Esqueçam a tecnologia, as patentes e as nacionalidades dos tribunais: é no mundo da moda que a principal batalha se tem desenrolado – uma batalha pelo direito de fazer parte do vestuário e de ser vista ao nosso espelho como a marca mais bela. «Fazer produtos com sexo», dissera Steve Jobs quando regressou em julho de 1997 a uma Apple quadrada, cinzentona e à beira da falência.
A Samsung portuguesa resolveu portanto reforçar a ideia de que os gadgets da marca também podem ser acessórios de moda tão estilosos como os da Apple.
Dado que contratar publicitários de qualidade custa muito dinheiro e estamos em crise, convidou cinco pessoas com blogues dessa área para dizer umas banalidades em vídeo. Enquanto falavam sobre 2012 e os glamorosos planos para 2013, eram filmadas com unsgadgets no mesmo enquadramento – a estratégia de «product placement» é mais velha que o aspirador Samsung com que a minha avó infernizava as manhãs de domingo.
Infelizmente, uma das bloggers – uma tal de Pepa Xavier – exagerou na vacuidade chique que estas ocasiões proporcionam e apareceu como uma extraterrestre do planeta das tias de Cascais reptilianas. Além de confessar no vídeo que o seu objetivo para 2013 era comprar uma mala da Chanel, conseguiu fazer com a língua portuguesa o que Hélio já tinha feito com o skate.
De quem é a culpa? Dos chicos-espertos da Samsung, claro. Em vez de associar a marca a um modo de vida estiloso mas «terreno» e com quem qualquer pessoa normal se pode identificar, como faz a Apple, associou-se a uma inocente e inócua mulher que transmitiu a ideia de que vive num mundo feliz onde o desemprego e os relatórios do FMI nunca existiram.
Nem uma única pessoa do departamento de Marketing anteviu que no contexto económico em que vivemos, o vídeo da Pepa poderia vir a ser motivo de protestos ou chacotas.
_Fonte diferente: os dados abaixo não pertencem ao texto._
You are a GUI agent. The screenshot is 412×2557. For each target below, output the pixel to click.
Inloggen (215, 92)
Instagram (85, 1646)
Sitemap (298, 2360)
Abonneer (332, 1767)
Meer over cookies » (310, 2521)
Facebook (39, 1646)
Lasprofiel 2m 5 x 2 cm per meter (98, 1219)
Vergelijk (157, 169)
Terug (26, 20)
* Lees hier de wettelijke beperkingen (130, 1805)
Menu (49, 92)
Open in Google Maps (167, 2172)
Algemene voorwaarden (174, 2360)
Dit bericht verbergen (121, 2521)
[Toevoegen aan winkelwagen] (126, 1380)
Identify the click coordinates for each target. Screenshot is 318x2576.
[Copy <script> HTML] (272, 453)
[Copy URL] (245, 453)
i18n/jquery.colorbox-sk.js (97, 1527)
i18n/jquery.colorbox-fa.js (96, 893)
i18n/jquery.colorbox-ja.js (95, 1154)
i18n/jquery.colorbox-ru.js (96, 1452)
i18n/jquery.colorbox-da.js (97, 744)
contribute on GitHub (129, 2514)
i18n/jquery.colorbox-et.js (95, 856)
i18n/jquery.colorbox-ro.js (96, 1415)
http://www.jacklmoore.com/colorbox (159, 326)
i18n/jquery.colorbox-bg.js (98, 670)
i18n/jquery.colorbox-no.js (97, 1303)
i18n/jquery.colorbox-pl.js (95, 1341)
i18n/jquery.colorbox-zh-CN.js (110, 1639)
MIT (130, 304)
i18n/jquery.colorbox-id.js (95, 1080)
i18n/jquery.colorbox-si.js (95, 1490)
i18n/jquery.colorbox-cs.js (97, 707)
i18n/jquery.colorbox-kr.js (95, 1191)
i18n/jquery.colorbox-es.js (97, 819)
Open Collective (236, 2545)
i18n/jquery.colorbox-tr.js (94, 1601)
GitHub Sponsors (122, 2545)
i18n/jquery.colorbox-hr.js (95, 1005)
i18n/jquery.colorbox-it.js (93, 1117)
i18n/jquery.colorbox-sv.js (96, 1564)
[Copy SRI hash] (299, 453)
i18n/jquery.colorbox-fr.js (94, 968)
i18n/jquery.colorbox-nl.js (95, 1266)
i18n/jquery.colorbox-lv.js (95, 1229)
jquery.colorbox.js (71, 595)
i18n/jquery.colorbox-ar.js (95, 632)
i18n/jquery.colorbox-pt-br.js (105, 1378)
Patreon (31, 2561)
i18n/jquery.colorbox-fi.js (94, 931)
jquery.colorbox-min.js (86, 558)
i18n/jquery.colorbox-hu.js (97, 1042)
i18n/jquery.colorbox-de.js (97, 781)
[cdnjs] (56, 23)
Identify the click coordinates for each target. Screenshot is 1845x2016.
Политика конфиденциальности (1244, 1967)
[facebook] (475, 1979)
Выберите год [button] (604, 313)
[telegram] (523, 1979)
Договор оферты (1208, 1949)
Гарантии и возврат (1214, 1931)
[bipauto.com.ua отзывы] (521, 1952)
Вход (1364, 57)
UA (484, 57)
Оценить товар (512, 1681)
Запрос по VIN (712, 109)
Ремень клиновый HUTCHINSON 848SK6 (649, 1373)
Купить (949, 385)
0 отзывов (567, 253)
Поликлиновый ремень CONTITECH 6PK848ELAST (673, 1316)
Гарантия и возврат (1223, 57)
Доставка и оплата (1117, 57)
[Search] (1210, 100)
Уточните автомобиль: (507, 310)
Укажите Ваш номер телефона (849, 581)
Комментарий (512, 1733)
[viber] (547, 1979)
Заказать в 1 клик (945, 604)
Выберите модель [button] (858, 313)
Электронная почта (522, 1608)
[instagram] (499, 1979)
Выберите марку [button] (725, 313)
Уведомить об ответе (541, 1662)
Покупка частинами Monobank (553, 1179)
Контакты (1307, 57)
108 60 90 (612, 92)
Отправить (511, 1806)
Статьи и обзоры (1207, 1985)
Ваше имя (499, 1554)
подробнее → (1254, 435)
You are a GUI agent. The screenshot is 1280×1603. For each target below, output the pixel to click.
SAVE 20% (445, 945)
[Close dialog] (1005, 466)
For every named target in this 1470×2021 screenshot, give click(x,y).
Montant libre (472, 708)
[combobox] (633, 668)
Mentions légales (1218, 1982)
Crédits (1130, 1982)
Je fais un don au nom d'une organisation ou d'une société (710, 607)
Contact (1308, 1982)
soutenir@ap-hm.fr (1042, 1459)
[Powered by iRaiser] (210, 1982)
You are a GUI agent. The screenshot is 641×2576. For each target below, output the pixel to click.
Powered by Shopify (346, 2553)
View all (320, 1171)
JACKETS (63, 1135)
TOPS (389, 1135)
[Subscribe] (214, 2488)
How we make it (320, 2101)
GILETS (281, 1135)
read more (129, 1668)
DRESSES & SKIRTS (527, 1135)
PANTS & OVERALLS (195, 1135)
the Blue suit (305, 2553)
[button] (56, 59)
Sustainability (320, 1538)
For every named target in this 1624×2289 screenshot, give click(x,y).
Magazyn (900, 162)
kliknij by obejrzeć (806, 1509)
De tanto levar nas orelhas na página do Facebook, a Samsung retirou os vídeos com um envergonhado pedido de desculpas – a mariquice de deixar cair de um dia para o outro uma estratégia de marketing mostra bem a ausência de convicção de quem a aprovou. A total inconsistência da campanha.
A principal vítima desta história foi a pobre Pepa. Porque se queremos condenar alguém à fogueira por futilidade, temos aí quase dois milhões de telespectadores da Casa dos Segredos por onde pegar.
Com o enxovalho público que levou, bem pode a rapariga não aprender nada de socialmente válido e concluir que o mundo dela é melhor por ser mais cordial e inofensivo; ao menos a sua preciosa mala da Chanel nunca lhe dirá que é burra, ignorante, estúpida, anormal ou fútil – estou a citar de memória alguns dos adjetivos escritos pela turba que invadiu a página da Samsung no Facebook.
Ao falar entusiasticamente sobre a felicidade que a compra lhe causaria à alma, Pepa Xavier disse que iria trabalhar e poupar para a conseguir — uma atitude semelhante aos milhares de hipsters da Apple que fazem fila nas lojas sempre que sai uma nova versão da mala Chanel dos geeks, o iPhone.
Inquisições por isto? Deixem lá a inconsequente Pepa que deseja brilhar como uma pepita do «bom gosto» e só influencia quem deseja — às claras ou em segredo — ser aplaudido e tornar-se uma estrelinha do consumismo. Diferentes? Concentrem então a fúria justiceira nos fúteis e insensíveis governantes tecnocratas que louvam relatórios do FMI, desprezando por completo as pessoas.